A few months ago, my family took the Monterey Movie Tour — a three-hour bus tour of the Monterey Peninsula. The driver points out the locations where movies were filmed, while the passengers watch the actual scenes on video screens above their seats.
We saw a video clip from “Play Misty for Me” (1971) of Clint Eastwood walking down the steps outside the Sardine Factory bar as we drove past those steps in Pacific Grove.
We watched Troy Donahue kissing Sandra Dee on a beach, supposedly in Maine, in “A Summer Place” (1959) as we passed that beach on the 17-Mile Drive.
We watched a scene from “National Velvet” (1944) of young Elizabeth Taylor and Mickey Rooney walking along a path in England, with Carmel Beach clearly in the background, as we drove by the 14th hole of the Pebble Beach Golf Links. And much more.
It was such fun that now I’m thinking of starting a Fresno Movie Tour. Why not? We’ve had plenty of movies made here. And some of them have actually been made in the last 15 years, unlike in Monterey.
Our tour will start at the Old Fresno Water Tower — made famous in the “Fresno” miniseries (1986), when hitman Michael Richards tries to push Charles Grodin off the balcony.
Then we’ll go by City Hall, which is the Des Moines City Hall in “The Puppet Masters” (1994), with Donald Sutherland battling mind-controlling aliens in Iowa.
Of course, we’ll see Chukchansi Park, where Billy Crystal is the play-by-play announcer for the Fresno Grizzlies in “Parental Guidance” (2012) — until he gets fired in the first five minutes of the movie.
Next, we’ll drive down Kearney Boulevard to Chandler Executive Airport, which was disguised as the Mexico City airport during the filming of “Indiana Jones and the Kingdom of the Crystal Skull” (2008). Unfortunately, the Fresno scenes were cut from the actual movie.
We will then proceed south to Hanford, to a new neighborhood on the north side of town. Back in 1995, it was a cornfield. Martin Scorsese’s “Casino” was filmed mainly in Las Vegas, but the scene in which Joe Pesci is beaten with a baseball bat and buried alive (in Indiana) was filmed right here.
Next we’ll drive to Reedley, to the corner of G and 11th streets — clearly visible at the beginning of “Road House” (1989), as bouncer Patrick Swayze drives into a small Missouri town to clean up a dangerous roadside bar.
North of Reedley, we’ll take Trimmer Springs Road to see where a villainous Ben Gazzara tries to run Patrick Swayze off the road. And we will see Gazzara’s beautiful home, on the banks of the Kings River.

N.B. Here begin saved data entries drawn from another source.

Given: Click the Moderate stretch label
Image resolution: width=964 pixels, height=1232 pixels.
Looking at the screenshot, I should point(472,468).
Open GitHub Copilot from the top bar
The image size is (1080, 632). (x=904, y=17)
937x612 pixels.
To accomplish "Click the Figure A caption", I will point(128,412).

We’ll take Highway 180 up to Sequoia Lake, which was “Camp Chippewa” in “Addams Family Values” (1993). This is where Pugsley (Jimmy Workman) shoots a bald eagle with a bow and arrow.

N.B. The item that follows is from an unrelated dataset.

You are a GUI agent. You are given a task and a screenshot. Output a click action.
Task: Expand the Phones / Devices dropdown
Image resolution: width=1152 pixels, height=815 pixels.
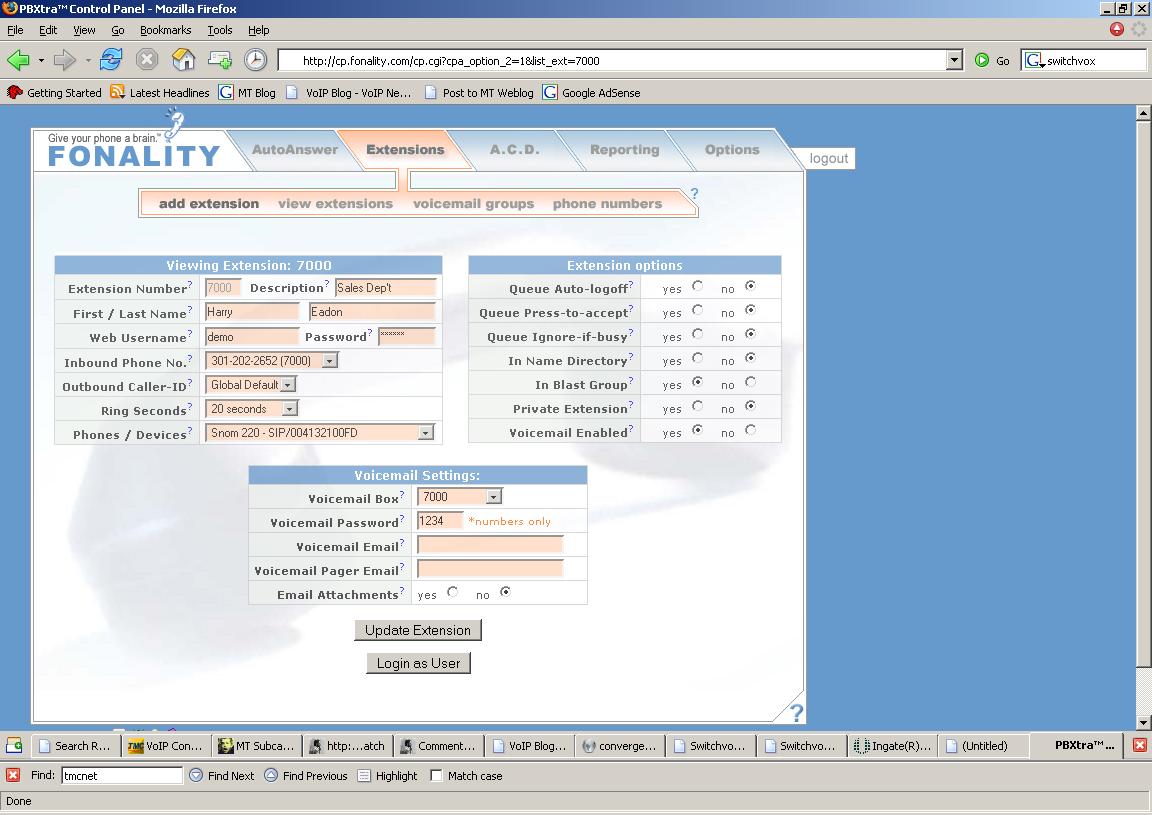click(426, 433)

Next, it’s back down Highway 180 and north on Highway 41 to the hills outside of North Fork, where scenes from two movies were filmed: the Old Town area was featured in “The Giant of Thunder Mountain” (1991), as 7-foot-2 hermit Richard Kiel gets humiliated when he tries to make friends in town; and the Bonnie B Ranch was the setting for “Mouse Hunt” (1997), in which Christopher Walken plays an eccentric exterminator named Caesar.
Nearby, Bass Lake was “Deer Lake, Maine” in 1945’s “Leave Her to Heaven,” with an evil Gene Tierney sitting in a rowboat and watching Darryl Hickman drown (“It’s a cramp! Help me!”). In “The Great Outdoors” (1988), Bass Lake is in Wisconsin, and John Candy eats a 96-ounce steak in the old Ducey’s Lodge, which burned down a few months after the film was made.

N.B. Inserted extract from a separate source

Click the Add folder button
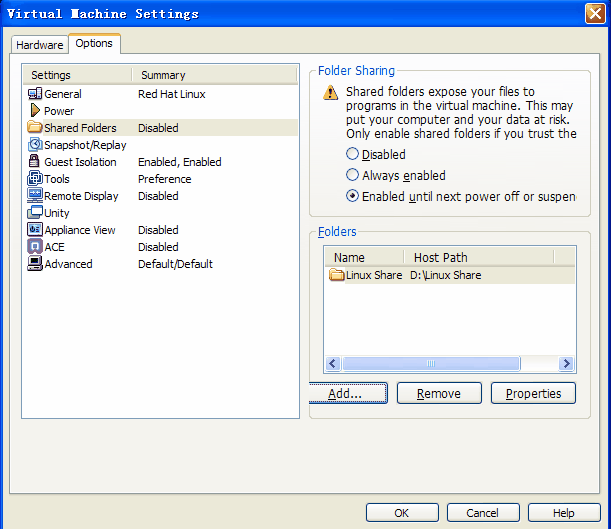Screen dimensions: 611x529 point(345,394)
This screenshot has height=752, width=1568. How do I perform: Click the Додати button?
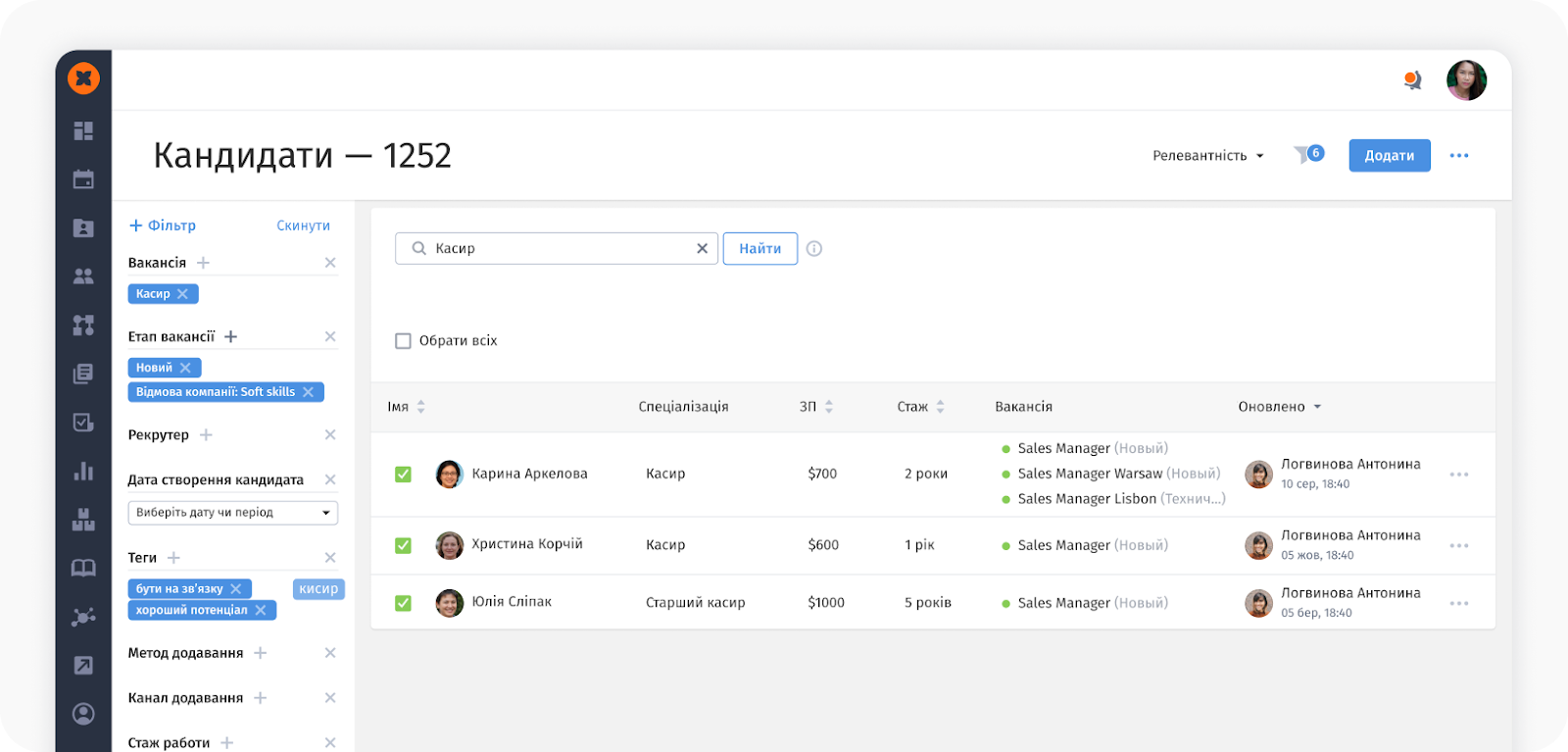(1389, 156)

On Road 406, west of Coarsegold, we’ll see the Knowles Quarry, where granite-drilling architect Gary Cooper and wealthy socialite Patricia Neal make eyes at each other in “The Fountainhead” (1949). And finally, on our return to Fresno, we’ll drive by the Hotel Californian, where real-life lovers Cooper and Neal stayed during the filming.
It will be a long day of movie touring, but well worth it. I’ve done the research. Now all I need is the bus.